Eigentlich müssten die Erinnerungen schlecht sein. Doch Christophe Ohrel sagt: «Mein Jahr in Saint-Etienne bleibt trotz des Abstiegs in meiner Fussballkarriere ein positives Souvenir.» Während eines Jahres war der Schweizer Nationalspieler als Stammkraft für die Association Sportive de Saint-Etienne Loire aufgelaufen und durfte dort die ausgeprägte Begeisterung der Menschen für den Fussball erleben.
«Obwohl unser blutjunges Team nicht gut genug für den Klassenerhalt war, spürten wir einen riesigen Rückhalt in der Bevölkerung. Wir hatten bei den Heimspielen immer zwischen 30'000 und 35'000 Zuschauer», sagt der in der Westschweiz lebende 47-Jährige. «Der Klub war seit den gloriosen Zeiten von 1967 bis 1975 der beliebteste in Frankreich und hatte die meisten Fanklubs», sagt Ohrel. «In Saint-Etienne wurde nur über Fussball gesprochen.»
In jenen Jahren war die ASSE nicht weniger als acht Mal Meister geworden und hatte 1976 den Final des Europacups der Landesmeister gegen Bayern München mit viel Pech 0:1 verloren. 1981 wurde sie mit Starspieler Michel Platini letztmals Champion, ist mit zehn Titeln aber noch immer Frankreichs Rekordmeister. «Der Verein hat jedoch zu lange von diesen gloriosen Zeiten gelebt und die Leute immer nur von Platini gesprochen.

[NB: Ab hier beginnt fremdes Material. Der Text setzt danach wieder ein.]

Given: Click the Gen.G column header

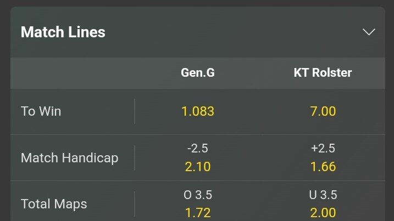Looking at the screenshot, I should point(198,73).
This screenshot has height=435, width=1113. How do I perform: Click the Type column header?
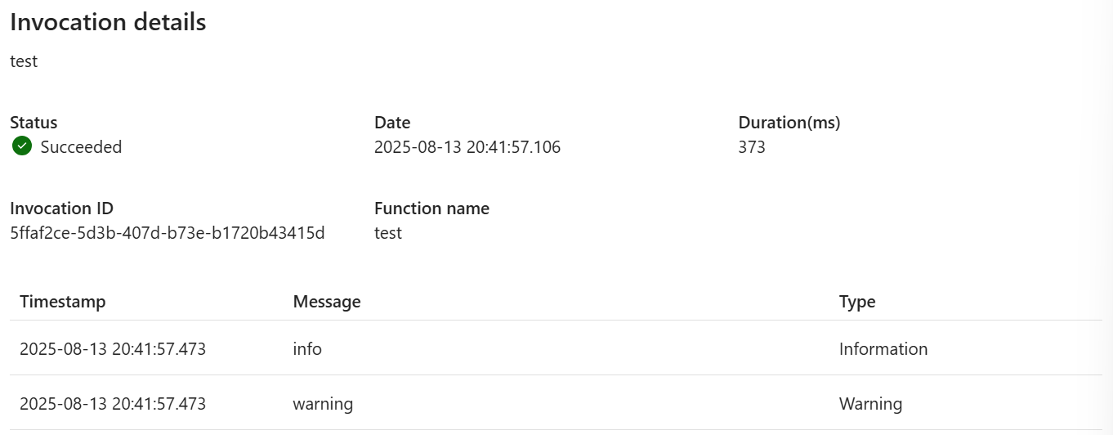coord(857,302)
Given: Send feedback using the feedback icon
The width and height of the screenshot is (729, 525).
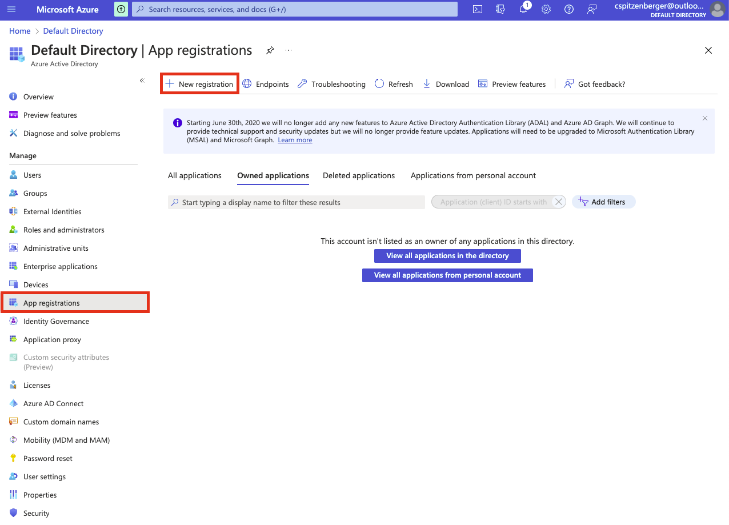Looking at the screenshot, I should pyautogui.click(x=591, y=9).
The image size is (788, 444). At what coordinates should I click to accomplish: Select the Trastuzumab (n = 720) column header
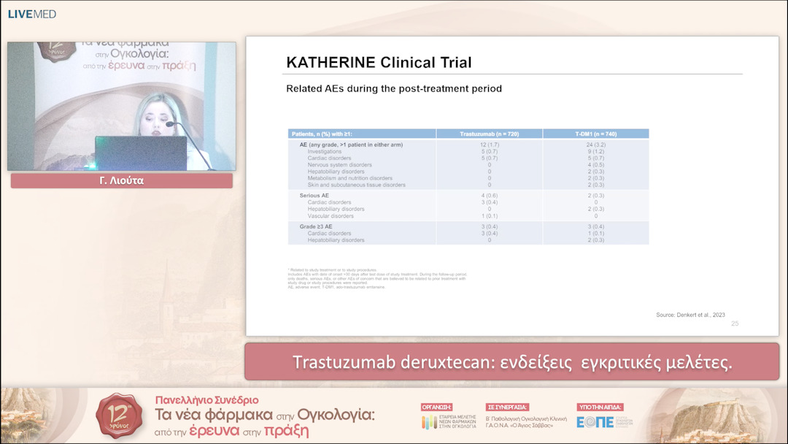click(x=489, y=133)
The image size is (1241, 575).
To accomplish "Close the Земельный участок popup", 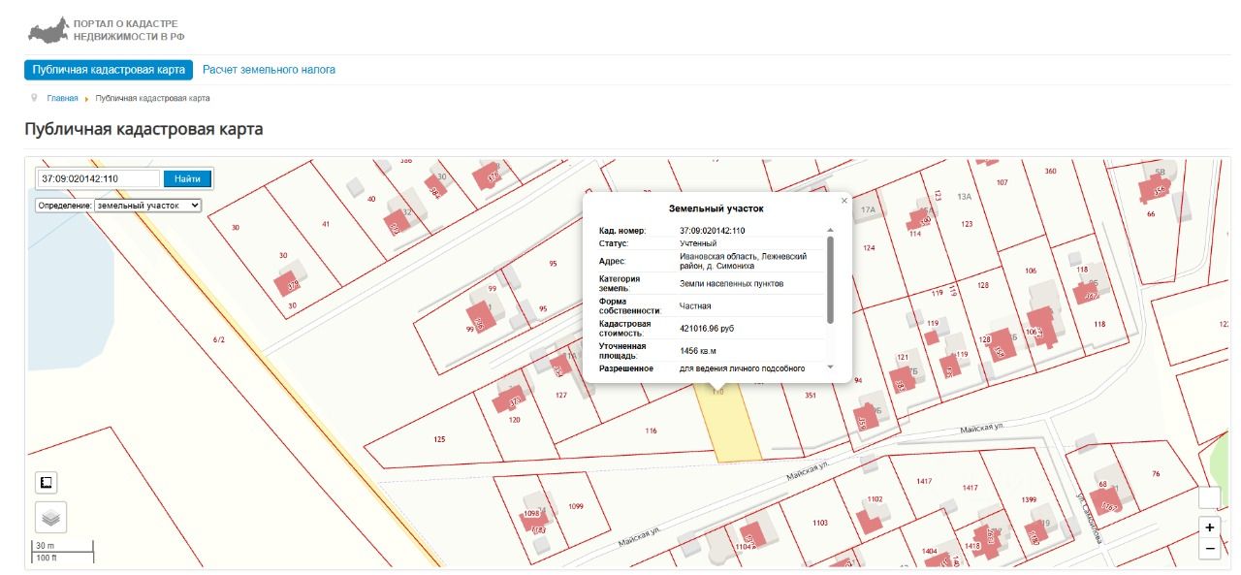I will pyautogui.click(x=843, y=201).
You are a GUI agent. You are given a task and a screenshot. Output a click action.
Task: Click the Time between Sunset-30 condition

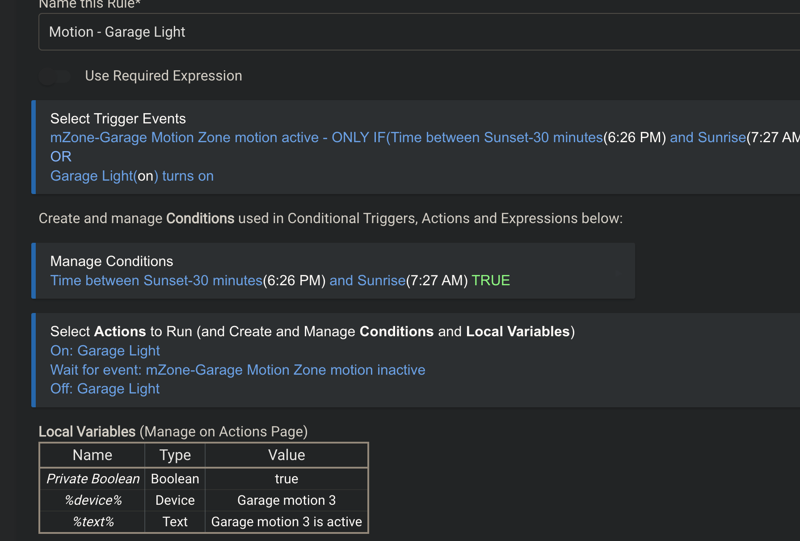(x=156, y=281)
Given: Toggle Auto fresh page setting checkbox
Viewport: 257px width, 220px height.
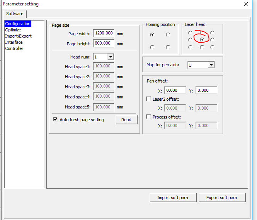Looking at the screenshot, I should click(x=55, y=120).
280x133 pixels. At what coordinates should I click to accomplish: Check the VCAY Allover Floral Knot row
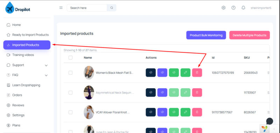(x=71, y=112)
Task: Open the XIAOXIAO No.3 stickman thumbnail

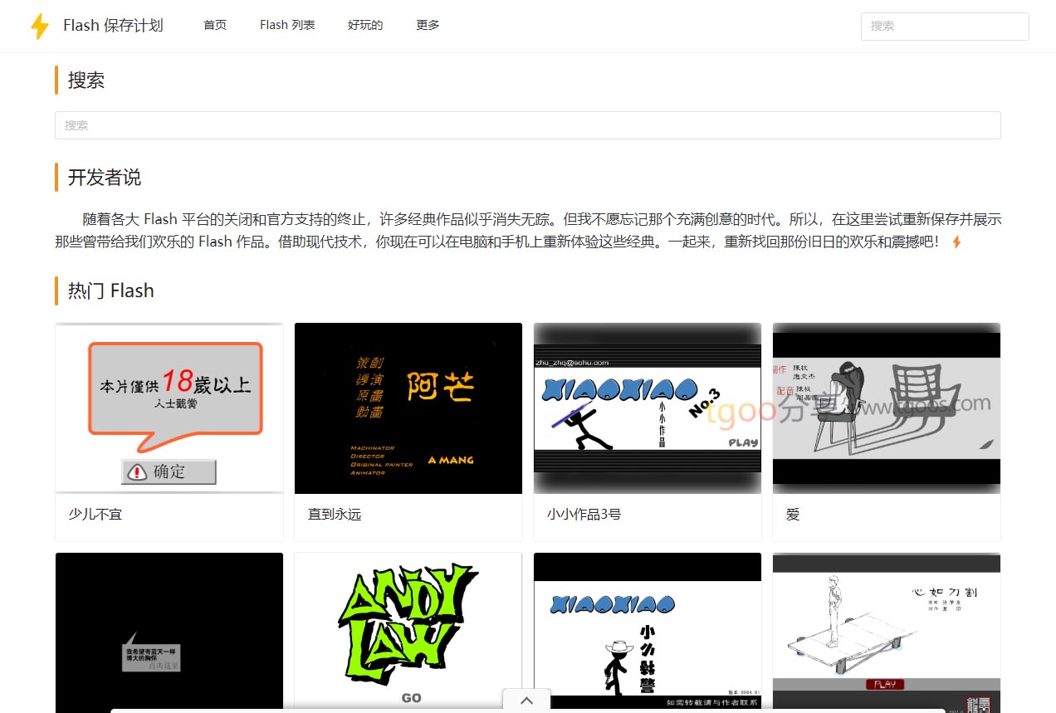Action: (647, 408)
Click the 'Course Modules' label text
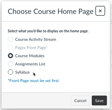This screenshot has width=112, height=110. pyautogui.click(x=30, y=56)
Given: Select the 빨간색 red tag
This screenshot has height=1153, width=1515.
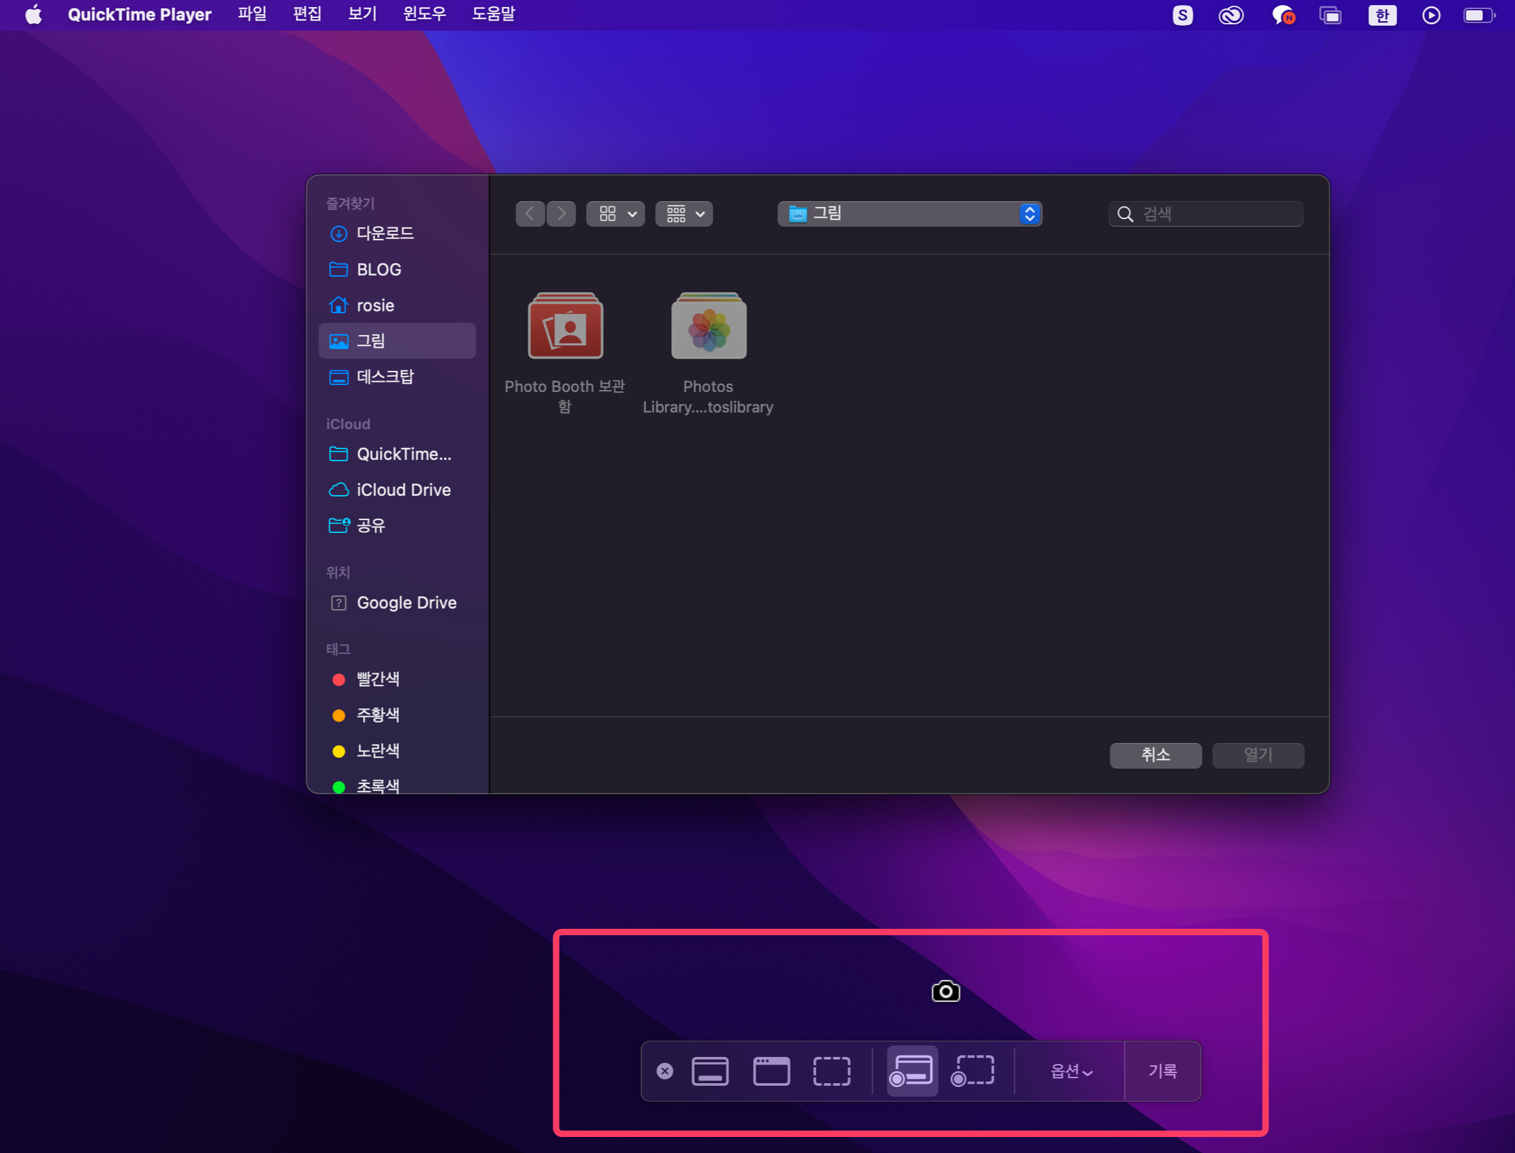Looking at the screenshot, I should coord(377,679).
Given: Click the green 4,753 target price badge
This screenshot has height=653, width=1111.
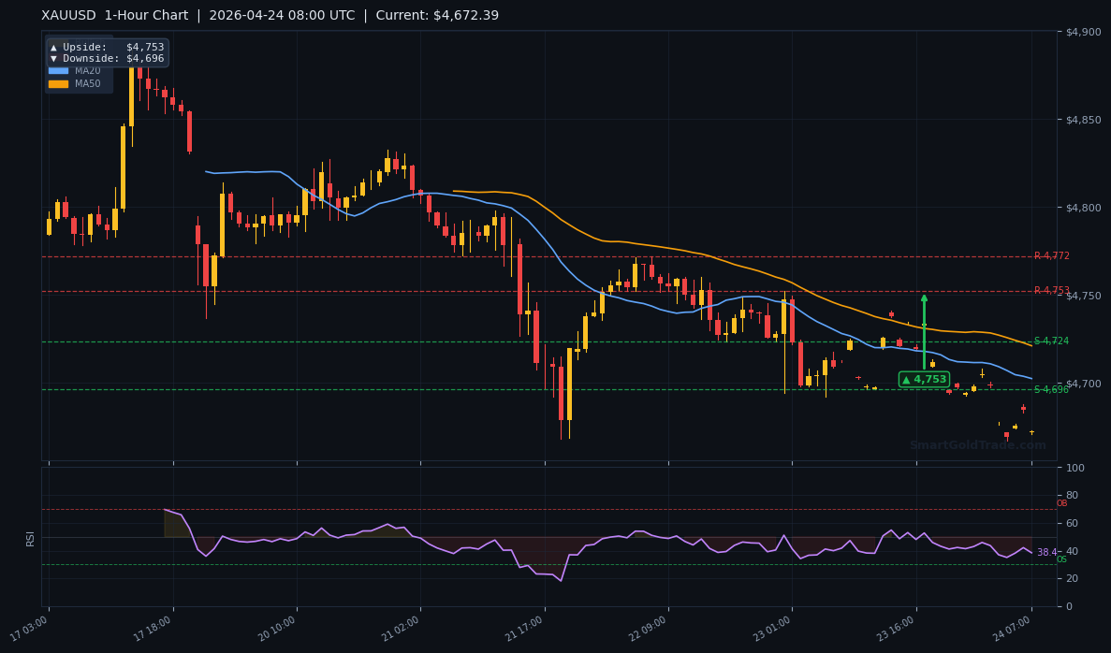Looking at the screenshot, I should (924, 379).
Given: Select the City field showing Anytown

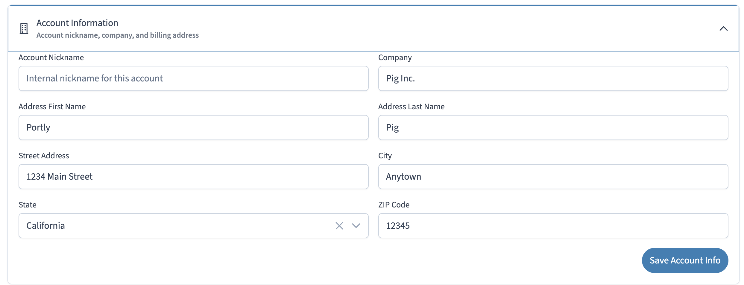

Das Niveau sank und sank», sagt Ohrel, der neben Alain Geiger, Nestor Subiat, Toni Esposito und Gelson Fernandes als «Petit Suisse» die Ehre hatte, das berühmte grüne Trikot der Stéphanois zu tragen.
Noch immer verfolgt er sehr genau, was sich bei der AS Saint-Etienne tut. Er tauscht sich regelmässig mit dem damaligen Torwart Grégory Coupet aus. «Die Entwicklung ist gut. Die Mannschaft schnuppert an einem Platz für die Champions League», sagt Ohrel. Dennoch gibt er dem FCB gute Chancen, eine Runde weiterzukommen. «Ich habe den Eindruck, dass für Saint-Etienne die Meisterschaft wichtiger ist als der Europacup.»
In der Tat hat Trainer Christophe Galtier bisher nach einem Spiel in der Europa League sein Team jeweils – einmal auf sechs, zweimal auf fünf und einmal, als das Weiterkommen schon geschafft war, gar auf zehn Positionen – massiv verändert. Was natürlich auch dem Mammutprogramm geschuldet ist. Während der FCB bisher 34 Pflichtspiele bestritt, haben die «Verts» schon deren 40 in den Beinen.
In der Meisterschaft belegen sie nach 26 Runden punktgleich mit dem Dritten (berechtigt zu den Champions-League-Qualifikationsspielen) Nizza den vierten Platz, im Cup treffen sie am 2. März im Viertelfinale auf Paris Saint-Germain und in der Europa League haben sie sich in der Gruppenphase gegen Lazio Rom, Dnipro Dnipropetrowsk und Rosenborg für die K.-o.-Runde qualifiziert.
In den Spielen gegen die Norweger waren den Verantwortlichen der Stürmer Alexander Söderlund (28, mit 22 Treffern norwegischer Torschützenkönig) und der Aufbauer Ole Selnaes (21) so sehr ins Auge gestochen, dass diese beiden seit diesem Jahr nun im Stade Geoffroy-Guichard auflaufen. Beide sind in der Europa League aber nicht spielberechtigt.
Galtier, der mit einer Amtszeit von über sechs Jahren der dienstälteste Trainer der Ligue 1 ist und die ASSE 2013 zum Ligacupsieg geführt hat, trainiert eine Mannschaft ohne herausragende Stars. Florentin Pogba trägt zwar einen berühmten Namen, doch er ist «nur» der ältere Bruder von Juve-Juwel Paul Pogba und spielt für Guinea und nicht für Frankreich.
Valentin Eysseric reichen vier Tore, um in der Meisterschaft der beste Torschütze seines Teams zu sein, gar drei Assists genügen dem 23-jährigen Aufbauer, um in diesem Bereich führend zu sein. Aber aufgepasst: Die AS Saint-Etienne ist im Februar in Form gekommen, hat Rennes, Bordeaux und Troyes besiegt und zuletzt unglücklich gegen Monaco nur 1:1 gespielt. «Ich hoffe, dass wir gegen Basel dasselbe Gesicht wie gegen Monaco zeigen, ohne aber ein Tor zu kassieren», sagte Galtier.